指示. 一覧の「Collapse the Exit Strategies panel chevron」がある行から一覧の終わりまでを、一字も変えずに書き写してください。画像は入れないでください。

記録データ:
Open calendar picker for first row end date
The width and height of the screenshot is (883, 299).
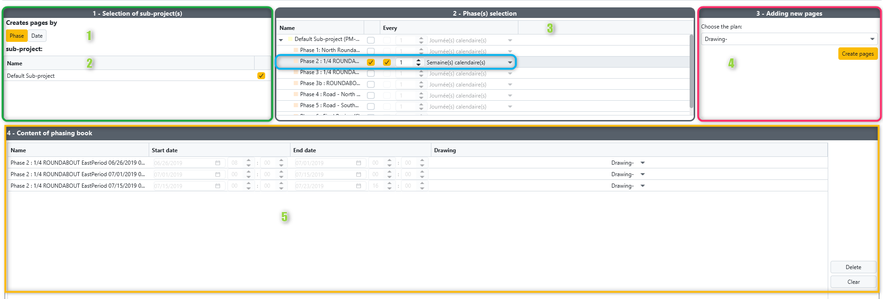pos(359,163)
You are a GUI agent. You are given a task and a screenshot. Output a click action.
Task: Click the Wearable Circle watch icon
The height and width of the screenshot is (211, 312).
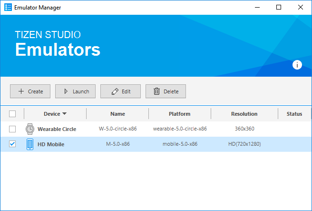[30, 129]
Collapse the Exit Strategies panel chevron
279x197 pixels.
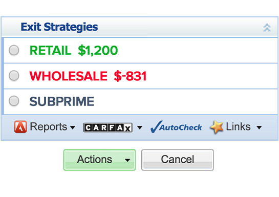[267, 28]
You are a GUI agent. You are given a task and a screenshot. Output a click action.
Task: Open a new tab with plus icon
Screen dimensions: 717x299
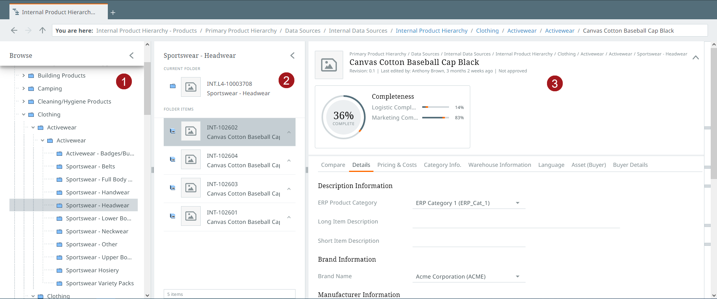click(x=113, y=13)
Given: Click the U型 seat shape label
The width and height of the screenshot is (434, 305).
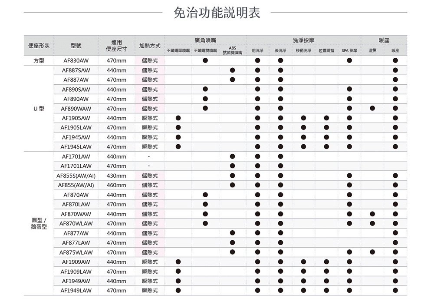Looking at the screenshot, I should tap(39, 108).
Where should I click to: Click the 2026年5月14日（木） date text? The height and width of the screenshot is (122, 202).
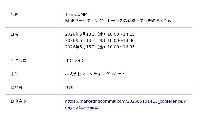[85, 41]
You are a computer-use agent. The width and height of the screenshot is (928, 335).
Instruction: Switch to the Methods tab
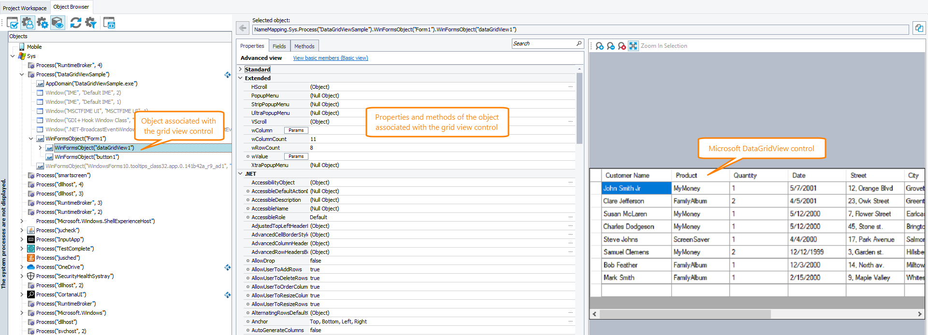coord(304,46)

解答例.
Collapse the Exit Strategies panel chevron
279x197 pixels.
[267, 28]
You are a GUI agent. You are given a task and a screenshot. Output a click action.
Task: Open a new tab with plus icon
Screen dimensions: 717x299
click(x=113, y=13)
Given: Click the U型 seat shape label
The width and height of the screenshot is (434, 305).
Looking at the screenshot, I should tap(39, 108).
Where should I click to: Click the 2026年5月14日（木） date text? The height and width of the screenshot is (122, 202).
[85, 41]
You are a computer-use agent. The width and height of the screenshot is (928, 335).
Instruction: Switch to the Methods tab
coord(304,46)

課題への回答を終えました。